The Victorian government has stated that Arden station will support job creation by improving public transport access to inner-west Melbourne, an area which has been earmarked for urban renewal. Fifty-six hectares of land around the proposed Arden station, much of which is owned by the State Government, is earmarked for revitalisation as part of the project. The new suburb is expected to house around 15,000 people and provide 34,000 jobs.
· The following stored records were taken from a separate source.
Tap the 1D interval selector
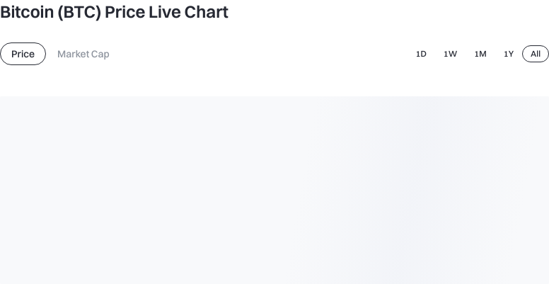Image resolution: width=549 pixels, height=284 pixels. [421, 54]
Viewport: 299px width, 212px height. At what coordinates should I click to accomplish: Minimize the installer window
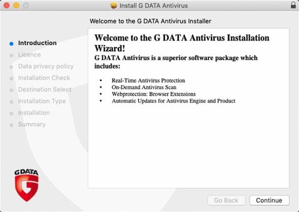pyautogui.click(x=16, y=5)
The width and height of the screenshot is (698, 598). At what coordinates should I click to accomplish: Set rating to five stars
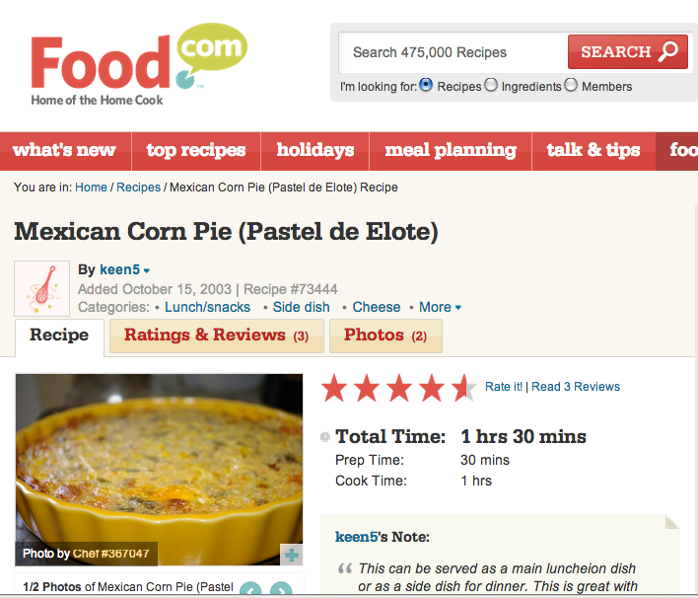tap(462, 388)
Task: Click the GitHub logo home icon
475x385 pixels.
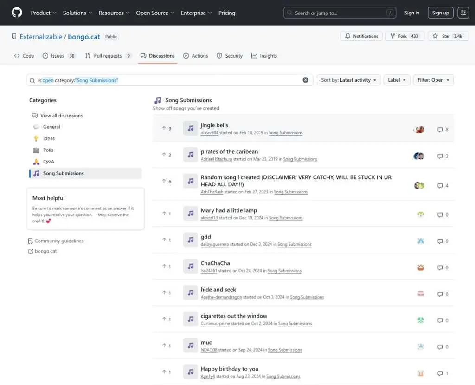Action: [17, 13]
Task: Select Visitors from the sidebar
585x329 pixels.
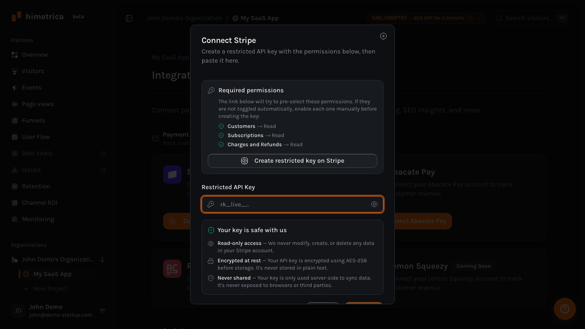Action: (33, 71)
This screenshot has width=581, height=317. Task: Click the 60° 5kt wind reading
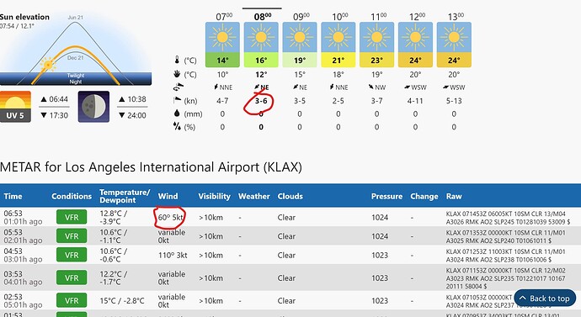170,218
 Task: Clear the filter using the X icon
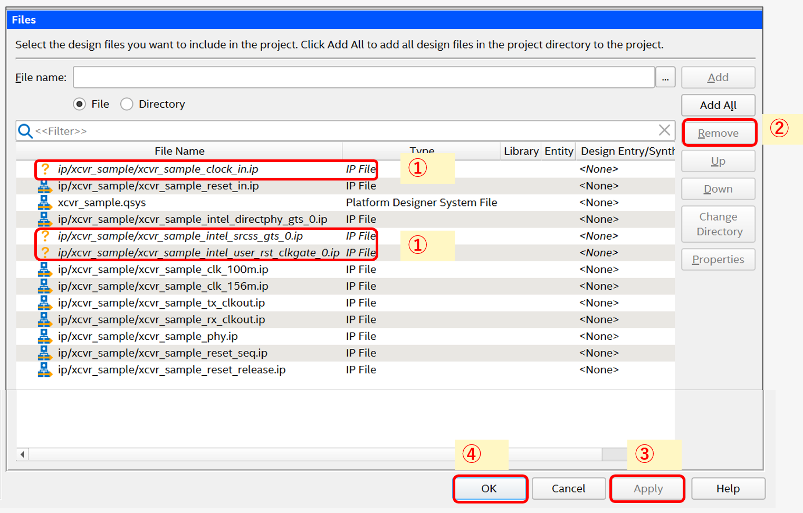(x=664, y=130)
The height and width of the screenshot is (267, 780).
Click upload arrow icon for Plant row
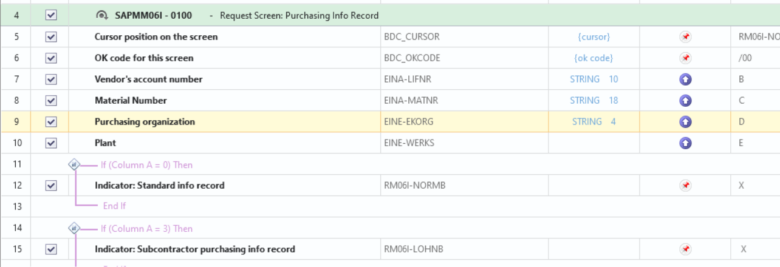(x=685, y=143)
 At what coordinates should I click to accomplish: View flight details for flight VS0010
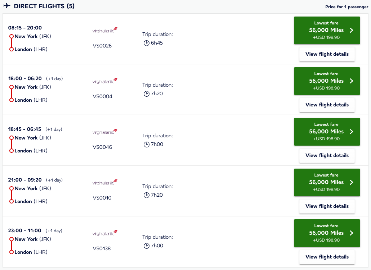tap(327, 206)
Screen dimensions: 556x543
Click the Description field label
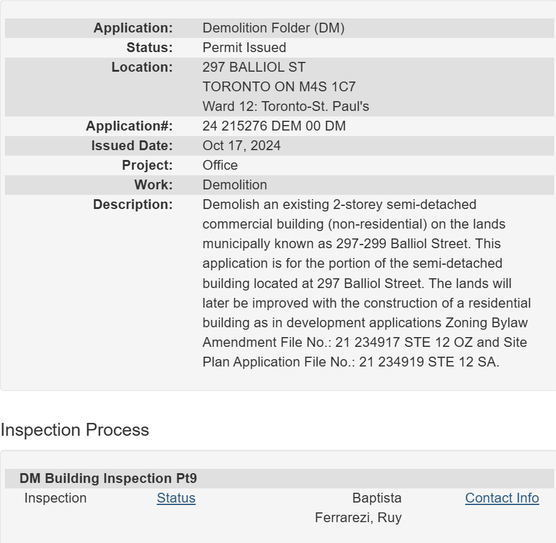(x=133, y=205)
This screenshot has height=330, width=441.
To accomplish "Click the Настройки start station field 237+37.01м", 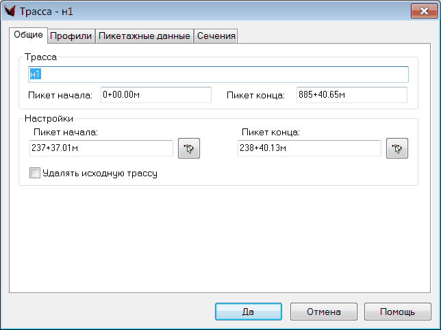I will (x=101, y=148).
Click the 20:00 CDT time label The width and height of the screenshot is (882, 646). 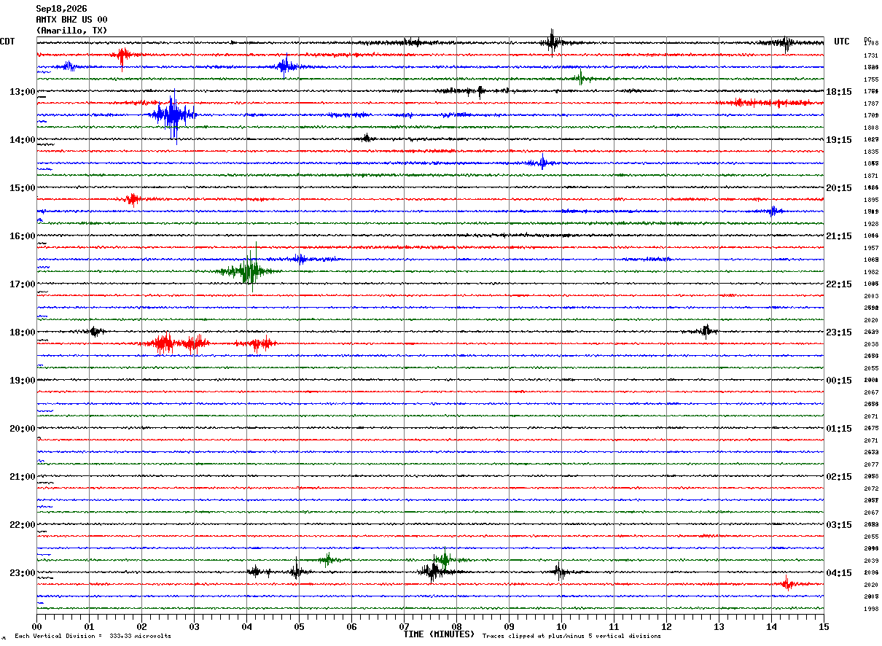[23, 429]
The Arden Station location will also play a key role in supporting the construction of the western section of the Metro Tunnel, as it houses many important facilities such as a concrete batching facility, offices, and storage areas for concrete segments. Tunnel boring machines were launched towards the western tunnel entrance in Kensington from this location in 2019.

Naming
Following a state government-led naming competition, it was announced that the new station was to be named North Melbourne upon its completion, with the existing North Melbourne railway station to be renamed West Melbourne. However, after a number of security and logistical concerns relating to renaming the existing North Melbourne station became apparent, the government announced that it had decided to retain the station's working name of Arden.

Station layout

Design
The station's external design, made out of clay brick, will reflect the area's industrial heritage. A café will be included in the station, with areas for outdoor dining. New public gathering space will provide space for locals and passengers to enjoy. As the station may be prone to flooding, drainage at the station has been designed to capture the natural flow of rainwater and distribute it into nearby garden beds.

Arden Precinct
The Metro Tunnel is set to transform the Arden precinct, with around 6000 square metres of public gathering space likely to be created. As the area is also prone to flooding, the flood-resistant “urban sponge” landscape strategy will be used to absorb stormwater. This will include rain gardens, tree planters and permeable paving. Nearby streets such as Laurens and Barwise Street will be upgraded to be more pedstrian-oriented.

References

Proposed railway stations in Melbourne
Railway stations scheduled to open in 2025
Railway stations located underground in Melbourne
Railway stations in the City of Melbourne (LGA)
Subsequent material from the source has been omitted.